Exercise aim:
Rename "Байланыс" to "Хабарласу" in the material, starting with the line that contains "11.10.2022 (90, 2047)" and going on through the end of the material. Reproduce only those lines, with everything else left unchanged.

[Entries for locating words and elements]
|---|
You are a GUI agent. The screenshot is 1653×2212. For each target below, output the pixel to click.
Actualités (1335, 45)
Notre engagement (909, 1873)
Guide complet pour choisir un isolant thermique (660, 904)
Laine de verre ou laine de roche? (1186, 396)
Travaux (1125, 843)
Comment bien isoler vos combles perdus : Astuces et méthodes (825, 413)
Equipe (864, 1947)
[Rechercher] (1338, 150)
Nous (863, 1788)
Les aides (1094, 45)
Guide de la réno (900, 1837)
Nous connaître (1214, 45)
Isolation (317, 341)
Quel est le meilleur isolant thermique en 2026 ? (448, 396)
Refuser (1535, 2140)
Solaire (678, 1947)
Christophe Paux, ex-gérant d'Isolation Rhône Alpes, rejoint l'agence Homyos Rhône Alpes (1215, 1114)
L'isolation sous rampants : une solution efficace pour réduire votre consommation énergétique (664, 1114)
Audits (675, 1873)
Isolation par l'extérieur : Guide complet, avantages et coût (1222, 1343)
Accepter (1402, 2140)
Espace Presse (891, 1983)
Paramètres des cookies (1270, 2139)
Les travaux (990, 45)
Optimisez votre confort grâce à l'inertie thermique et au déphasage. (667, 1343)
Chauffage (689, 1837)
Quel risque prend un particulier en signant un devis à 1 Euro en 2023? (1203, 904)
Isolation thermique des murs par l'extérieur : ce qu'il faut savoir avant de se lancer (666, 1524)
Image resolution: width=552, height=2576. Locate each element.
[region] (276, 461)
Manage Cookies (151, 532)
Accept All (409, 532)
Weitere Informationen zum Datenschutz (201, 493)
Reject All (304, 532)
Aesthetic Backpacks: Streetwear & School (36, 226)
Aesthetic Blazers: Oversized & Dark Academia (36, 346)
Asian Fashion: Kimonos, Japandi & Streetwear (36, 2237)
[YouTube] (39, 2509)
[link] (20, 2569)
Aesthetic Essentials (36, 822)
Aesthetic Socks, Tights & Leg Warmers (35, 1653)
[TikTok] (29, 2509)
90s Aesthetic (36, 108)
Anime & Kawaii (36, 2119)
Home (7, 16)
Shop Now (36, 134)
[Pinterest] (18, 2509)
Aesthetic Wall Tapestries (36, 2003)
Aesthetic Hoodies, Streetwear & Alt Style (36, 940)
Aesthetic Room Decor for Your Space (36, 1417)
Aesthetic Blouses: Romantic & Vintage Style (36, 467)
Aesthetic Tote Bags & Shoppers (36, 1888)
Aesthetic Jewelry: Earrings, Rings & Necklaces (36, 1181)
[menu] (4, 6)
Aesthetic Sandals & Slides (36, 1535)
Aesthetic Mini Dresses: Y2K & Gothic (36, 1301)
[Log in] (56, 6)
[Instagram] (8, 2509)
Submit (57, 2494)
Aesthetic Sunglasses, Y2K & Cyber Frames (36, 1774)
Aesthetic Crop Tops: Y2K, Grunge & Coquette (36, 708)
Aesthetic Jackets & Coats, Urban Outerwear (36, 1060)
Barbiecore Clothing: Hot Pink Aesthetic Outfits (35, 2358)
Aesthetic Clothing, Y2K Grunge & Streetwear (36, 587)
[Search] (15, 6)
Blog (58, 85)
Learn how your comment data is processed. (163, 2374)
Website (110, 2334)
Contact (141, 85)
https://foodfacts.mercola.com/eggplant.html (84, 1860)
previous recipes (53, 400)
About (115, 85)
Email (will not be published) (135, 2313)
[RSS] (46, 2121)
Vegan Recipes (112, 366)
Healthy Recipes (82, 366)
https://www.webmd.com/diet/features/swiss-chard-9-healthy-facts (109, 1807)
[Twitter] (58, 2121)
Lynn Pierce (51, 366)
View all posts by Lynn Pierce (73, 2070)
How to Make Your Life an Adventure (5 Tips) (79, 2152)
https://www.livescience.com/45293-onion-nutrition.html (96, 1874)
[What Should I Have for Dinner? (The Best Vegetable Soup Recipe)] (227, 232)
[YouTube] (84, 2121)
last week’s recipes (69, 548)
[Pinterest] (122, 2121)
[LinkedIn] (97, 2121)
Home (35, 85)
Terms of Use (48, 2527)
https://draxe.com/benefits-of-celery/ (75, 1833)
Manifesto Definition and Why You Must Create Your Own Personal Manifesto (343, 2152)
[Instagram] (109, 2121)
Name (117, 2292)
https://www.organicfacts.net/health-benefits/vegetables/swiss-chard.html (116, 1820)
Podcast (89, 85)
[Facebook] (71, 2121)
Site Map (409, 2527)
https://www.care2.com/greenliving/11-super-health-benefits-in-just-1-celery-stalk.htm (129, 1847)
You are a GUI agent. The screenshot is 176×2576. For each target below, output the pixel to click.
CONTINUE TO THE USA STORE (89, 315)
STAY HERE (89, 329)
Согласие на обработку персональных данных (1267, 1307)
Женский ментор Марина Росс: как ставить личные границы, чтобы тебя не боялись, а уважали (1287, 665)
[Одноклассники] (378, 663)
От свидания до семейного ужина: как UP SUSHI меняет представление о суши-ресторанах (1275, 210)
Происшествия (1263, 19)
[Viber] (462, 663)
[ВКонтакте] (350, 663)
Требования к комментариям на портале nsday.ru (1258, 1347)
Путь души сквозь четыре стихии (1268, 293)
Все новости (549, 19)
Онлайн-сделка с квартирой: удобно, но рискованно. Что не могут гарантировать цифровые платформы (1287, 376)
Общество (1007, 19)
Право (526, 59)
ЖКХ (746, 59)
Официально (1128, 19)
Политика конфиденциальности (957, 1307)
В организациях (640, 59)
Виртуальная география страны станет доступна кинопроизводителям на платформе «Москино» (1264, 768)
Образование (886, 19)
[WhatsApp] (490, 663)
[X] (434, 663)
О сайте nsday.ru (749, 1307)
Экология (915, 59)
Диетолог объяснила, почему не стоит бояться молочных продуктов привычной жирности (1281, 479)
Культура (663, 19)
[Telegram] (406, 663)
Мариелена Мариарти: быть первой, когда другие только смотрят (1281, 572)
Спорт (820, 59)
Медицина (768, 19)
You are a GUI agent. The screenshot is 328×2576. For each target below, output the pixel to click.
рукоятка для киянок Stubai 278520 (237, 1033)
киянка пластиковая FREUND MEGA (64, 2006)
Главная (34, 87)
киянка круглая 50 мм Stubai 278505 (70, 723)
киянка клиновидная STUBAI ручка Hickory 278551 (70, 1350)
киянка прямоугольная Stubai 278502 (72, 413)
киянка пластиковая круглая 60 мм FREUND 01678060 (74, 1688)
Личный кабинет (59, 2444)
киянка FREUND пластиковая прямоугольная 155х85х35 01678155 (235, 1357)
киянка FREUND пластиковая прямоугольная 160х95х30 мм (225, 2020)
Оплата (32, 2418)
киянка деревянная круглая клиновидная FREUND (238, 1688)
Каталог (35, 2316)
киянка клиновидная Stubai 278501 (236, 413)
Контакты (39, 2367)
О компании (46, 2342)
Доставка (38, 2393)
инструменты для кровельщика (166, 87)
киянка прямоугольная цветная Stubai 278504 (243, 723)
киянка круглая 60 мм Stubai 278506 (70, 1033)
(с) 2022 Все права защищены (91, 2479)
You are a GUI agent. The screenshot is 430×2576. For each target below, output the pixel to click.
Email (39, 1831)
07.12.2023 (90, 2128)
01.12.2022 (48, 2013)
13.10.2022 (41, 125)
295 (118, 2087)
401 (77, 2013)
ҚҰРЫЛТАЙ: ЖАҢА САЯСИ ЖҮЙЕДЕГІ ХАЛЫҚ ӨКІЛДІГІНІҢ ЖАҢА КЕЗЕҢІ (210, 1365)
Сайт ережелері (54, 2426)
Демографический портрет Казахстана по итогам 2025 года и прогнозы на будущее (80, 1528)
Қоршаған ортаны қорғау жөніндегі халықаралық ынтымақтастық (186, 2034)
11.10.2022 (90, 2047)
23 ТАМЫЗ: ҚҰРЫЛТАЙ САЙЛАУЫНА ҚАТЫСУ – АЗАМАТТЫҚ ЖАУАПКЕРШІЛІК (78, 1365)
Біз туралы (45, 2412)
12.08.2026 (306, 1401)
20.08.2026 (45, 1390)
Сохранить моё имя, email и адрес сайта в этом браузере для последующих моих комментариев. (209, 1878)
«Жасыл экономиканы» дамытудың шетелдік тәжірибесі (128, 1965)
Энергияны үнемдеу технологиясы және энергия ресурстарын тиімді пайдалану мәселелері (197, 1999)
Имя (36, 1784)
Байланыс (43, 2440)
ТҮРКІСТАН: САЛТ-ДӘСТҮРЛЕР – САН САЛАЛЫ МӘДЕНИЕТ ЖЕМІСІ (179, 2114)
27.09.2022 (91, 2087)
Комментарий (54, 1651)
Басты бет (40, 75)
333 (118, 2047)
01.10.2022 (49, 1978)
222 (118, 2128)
|---|
Result of the exercise:
11.10.2022 (90, 2047)
23 ТАМЫЗ: ҚҰРЫЛТАЙ САЙЛАУЫНА ҚАТЫСУ – АЗАМАТТЫҚ ЖАУАПКЕРШІЛІК (78, 1365)
Біз туралы (45, 2412)
12.08.2026 (306, 1401)
20.08.2026 (45, 1390)
Сохранить моё имя, email и адрес сайта в этом браузере для последующих моих комментариев. (209, 1878)
«Жасыл экономиканы» дамытудың шетелдік тәжірибесі (128, 1965)
Энергияны үнемдеу технологиясы және энергия ресурстарын тиімді пайдалану мәселелері (197, 1999)
Имя (36, 1784)
Хабарласу (43, 2440)
ТҮРКІСТАН: САЛТ-ДӘСТҮРЛЕР – САН САЛАЛЫ МӘДЕНИЕТ ЖЕМІСІ (179, 2114)
27.09.2022 (91, 2087)
Комментарий (54, 1651)
Басты бет (40, 75)
333 (118, 2047)
01.10.2022 (49, 1978)
222 (118, 2128)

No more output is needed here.